■ **TASK OBJECTIVE**: An exact reproduction of every record is required.

■ **DATA FOR THIS EXERCISE**:
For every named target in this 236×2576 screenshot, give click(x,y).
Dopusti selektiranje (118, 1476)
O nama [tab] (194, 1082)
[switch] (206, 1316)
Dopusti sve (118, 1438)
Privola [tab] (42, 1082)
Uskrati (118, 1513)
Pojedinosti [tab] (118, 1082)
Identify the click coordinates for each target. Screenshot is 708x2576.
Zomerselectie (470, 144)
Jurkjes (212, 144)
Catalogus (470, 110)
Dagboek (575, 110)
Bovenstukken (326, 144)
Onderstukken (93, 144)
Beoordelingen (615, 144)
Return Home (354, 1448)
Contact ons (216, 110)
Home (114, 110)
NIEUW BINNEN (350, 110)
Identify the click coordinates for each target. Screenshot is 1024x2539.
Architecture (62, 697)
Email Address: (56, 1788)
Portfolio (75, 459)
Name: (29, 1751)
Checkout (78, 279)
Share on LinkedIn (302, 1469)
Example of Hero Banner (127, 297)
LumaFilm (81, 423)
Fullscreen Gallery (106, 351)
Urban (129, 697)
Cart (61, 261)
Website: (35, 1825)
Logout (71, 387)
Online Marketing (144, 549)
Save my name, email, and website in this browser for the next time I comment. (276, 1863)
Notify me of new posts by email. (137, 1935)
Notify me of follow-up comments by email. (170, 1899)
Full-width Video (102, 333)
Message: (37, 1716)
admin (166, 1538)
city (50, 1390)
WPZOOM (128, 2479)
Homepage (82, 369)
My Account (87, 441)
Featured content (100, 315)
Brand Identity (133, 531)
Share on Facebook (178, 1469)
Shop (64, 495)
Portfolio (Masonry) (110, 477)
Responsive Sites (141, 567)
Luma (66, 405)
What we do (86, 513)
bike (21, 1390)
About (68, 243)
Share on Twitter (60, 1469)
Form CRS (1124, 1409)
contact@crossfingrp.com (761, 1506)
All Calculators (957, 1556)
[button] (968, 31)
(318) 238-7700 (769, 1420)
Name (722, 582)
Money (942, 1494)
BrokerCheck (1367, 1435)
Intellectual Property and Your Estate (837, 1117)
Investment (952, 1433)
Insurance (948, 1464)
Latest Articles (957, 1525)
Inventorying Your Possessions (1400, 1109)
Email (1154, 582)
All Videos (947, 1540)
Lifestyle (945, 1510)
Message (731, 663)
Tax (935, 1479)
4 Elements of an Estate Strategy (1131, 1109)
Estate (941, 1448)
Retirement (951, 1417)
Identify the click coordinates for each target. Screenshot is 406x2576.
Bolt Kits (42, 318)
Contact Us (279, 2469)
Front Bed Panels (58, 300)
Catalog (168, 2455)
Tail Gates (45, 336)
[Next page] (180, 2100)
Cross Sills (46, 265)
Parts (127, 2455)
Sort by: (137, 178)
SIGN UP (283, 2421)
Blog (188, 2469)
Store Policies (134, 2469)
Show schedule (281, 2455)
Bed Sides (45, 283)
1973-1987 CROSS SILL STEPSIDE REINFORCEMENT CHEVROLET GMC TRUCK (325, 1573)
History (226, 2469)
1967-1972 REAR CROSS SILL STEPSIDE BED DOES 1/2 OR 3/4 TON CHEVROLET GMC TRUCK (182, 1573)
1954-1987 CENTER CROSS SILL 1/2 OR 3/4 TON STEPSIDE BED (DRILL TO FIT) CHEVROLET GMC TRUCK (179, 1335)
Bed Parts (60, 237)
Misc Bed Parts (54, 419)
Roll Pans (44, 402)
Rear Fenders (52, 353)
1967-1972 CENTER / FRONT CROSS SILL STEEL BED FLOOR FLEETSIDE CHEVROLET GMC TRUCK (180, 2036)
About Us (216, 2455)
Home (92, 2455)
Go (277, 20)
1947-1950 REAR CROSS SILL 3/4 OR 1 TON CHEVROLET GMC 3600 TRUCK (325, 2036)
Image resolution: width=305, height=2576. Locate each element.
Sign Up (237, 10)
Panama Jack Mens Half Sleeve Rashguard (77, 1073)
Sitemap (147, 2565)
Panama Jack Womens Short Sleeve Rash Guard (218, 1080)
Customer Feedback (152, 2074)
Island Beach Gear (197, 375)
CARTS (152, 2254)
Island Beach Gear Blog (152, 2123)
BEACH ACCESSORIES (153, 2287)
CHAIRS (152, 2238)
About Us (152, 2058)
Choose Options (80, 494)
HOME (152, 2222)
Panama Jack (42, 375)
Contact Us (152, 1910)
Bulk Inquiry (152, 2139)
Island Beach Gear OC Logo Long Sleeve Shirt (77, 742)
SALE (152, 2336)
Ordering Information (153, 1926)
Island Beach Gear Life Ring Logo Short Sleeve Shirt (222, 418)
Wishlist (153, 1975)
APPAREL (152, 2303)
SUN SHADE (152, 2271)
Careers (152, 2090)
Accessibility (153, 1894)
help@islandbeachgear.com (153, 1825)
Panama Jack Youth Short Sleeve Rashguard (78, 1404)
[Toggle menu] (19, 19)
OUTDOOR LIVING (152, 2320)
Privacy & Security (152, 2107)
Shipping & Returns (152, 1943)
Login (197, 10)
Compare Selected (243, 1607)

■ **EXERCISE RESULT**:
For every named target in this 236×2576 screenshot, give click(x,y).
Dopusti selektiranje (118, 1476)
O nama [tab] (194, 1082)
[switch] (206, 1316)
Dopusti sve (118, 1438)
Privola [tab] (42, 1082)
Uskrati (118, 1513)
Pojedinosti [tab] (118, 1082)
Identify the click coordinates for each target. Screenshot is 708x2576.
Zomerselectie (470, 144)
Jurkjes (212, 144)
Catalogus (470, 110)
Dagboek (575, 110)
Bovenstukken (326, 144)
Onderstukken (93, 144)
Beoordelingen (615, 144)
Return Home (354, 1448)
Contact ons (216, 110)
Home (114, 110)
NIEUW BINNEN (350, 110)
Identify the click coordinates for each target. Screenshot is 1024x2539.
Architecture (62, 697)
Email Address: (56, 1788)
Portfolio (75, 459)
Name: (29, 1751)
Checkout (78, 279)
Share on LinkedIn (302, 1469)
Example of Hero Banner (127, 297)
LumaFilm (81, 423)
Fullscreen Gallery (106, 351)
Urban (129, 697)
Cart (61, 261)
Website: (35, 1825)
Logout (71, 387)
Online Marketing (144, 549)
Save my name, email, and website in this browser for the next time I comment. (276, 1863)
Notify me of new posts by email. (137, 1935)
Notify me of follow-up comments by email. (170, 1899)
Full-width Video (102, 333)
Message: (37, 1716)
admin (166, 1538)
city (50, 1390)
WPZOOM (128, 2479)
Homepage (82, 369)
My Account (87, 441)
Featured content (100, 315)
Brand Identity (133, 531)
Share on Facebook (178, 1469)
Shop (64, 495)
Portfolio (Masonry) (110, 477)
Responsive Sites (141, 567)
Luma (66, 405)
What we do (86, 513)
bike (21, 1390)
About (68, 243)
Share on Twitter (60, 1469)
Form CRS (1124, 1409)
contact@crossfingrp.com (761, 1506)
All Calculators (957, 1556)
[button] (968, 31)
(318) 238-7700 (769, 1420)
Name (722, 582)
Money (942, 1494)
BrokerCheck (1367, 1435)
Intellectual Property and Your Estate (837, 1117)
Investment (952, 1433)
Insurance (948, 1464)
Latest Articles (957, 1525)
Inventorying Your Possessions (1400, 1109)
Email (1154, 582)
All Videos (947, 1540)
Lifestyle (945, 1510)
Message (731, 663)
Tax (935, 1479)
4 Elements of an Estate Strategy (1131, 1109)
Estate (941, 1448)
Retirement (951, 1417)
Identify the click coordinates for each target. Screenshot is 406x2576.
Bolt Kits (42, 318)
Contact Us (279, 2469)
Front Bed Panels (58, 300)
Catalog (168, 2455)
Tail Gates (45, 336)
[Next page] (180, 2100)
Cross Sills (46, 265)
Parts (127, 2455)
Sort by: (137, 178)
SIGN UP (283, 2421)
Blog (188, 2469)
Store Policies (134, 2469)
Show schedule (281, 2455)
Bed Sides (45, 283)
1973-1987 CROSS SILL STEPSIDE REINFORCEMENT CHEVROLET GMC TRUCK (325, 1573)
History (226, 2469)
1967-1972 REAR CROSS SILL STEPSIDE BED DOES 1/2 OR 3/4 TON CHEVROLET GMC TRUCK (182, 1573)
1954-1987 CENTER CROSS SILL 1/2 OR 3/4 TON STEPSIDE BED (DRILL TO FIT) CHEVROLET GMC TRUCK (179, 1335)
Bed Parts (60, 237)
Misc Bed Parts (54, 419)
Roll Pans (44, 402)
Rear Fenders (52, 353)
1967-1972 CENTER / FRONT CROSS SILL STEEL BED FLOOR FLEETSIDE CHEVROLET GMC TRUCK (180, 2036)
About Us (216, 2455)
Home (92, 2455)
Go (277, 20)
1947-1950 REAR CROSS SILL 3/4 OR 1 TON CHEVROLET GMC 3600 TRUCK (325, 2036)
Image resolution: width=305, height=2576. Locate each element.
Sign Up (237, 10)
Panama Jack Mens Half Sleeve Rashguard (77, 1073)
Sitemap (147, 2565)
Panama Jack Womens Short Sleeve Rash Guard (218, 1080)
Customer Feedback (152, 2074)
Island Beach Gear (197, 375)
CARTS (152, 2254)
Island Beach Gear Blog (152, 2123)
BEACH ACCESSORIES (153, 2287)
CHAIRS (152, 2238)
About Us (152, 2058)
Choose Options (80, 494)
HOME (152, 2222)
Panama Jack (42, 375)
Contact Us (152, 1910)
Bulk Inquiry (152, 2139)
Island Beach Gear OC Logo Long Sleeve Shirt (77, 742)
SALE (152, 2336)
Ordering Information (153, 1926)
Island Beach Gear Life Ring Logo Short Sleeve Shirt (222, 418)
Wishlist (153, 1975)
APPAREL (152, 2303)
SUN SHADE (152, 2271)
Careers (152, 2090)
Accessibility (153, 1894)
help@islandbeachgear.com (153, 1825)
Panama Jack Youth Short Sleeve Rashguard (78, 1404)
[Toggle menu] (19, 19)
OUTDOOR LIVING (152, 2320)
Privacy & Security (152, 2107)
Shipping & Returns (152, 1943)
Login (197, 10)
Compare Selected (243, 1607)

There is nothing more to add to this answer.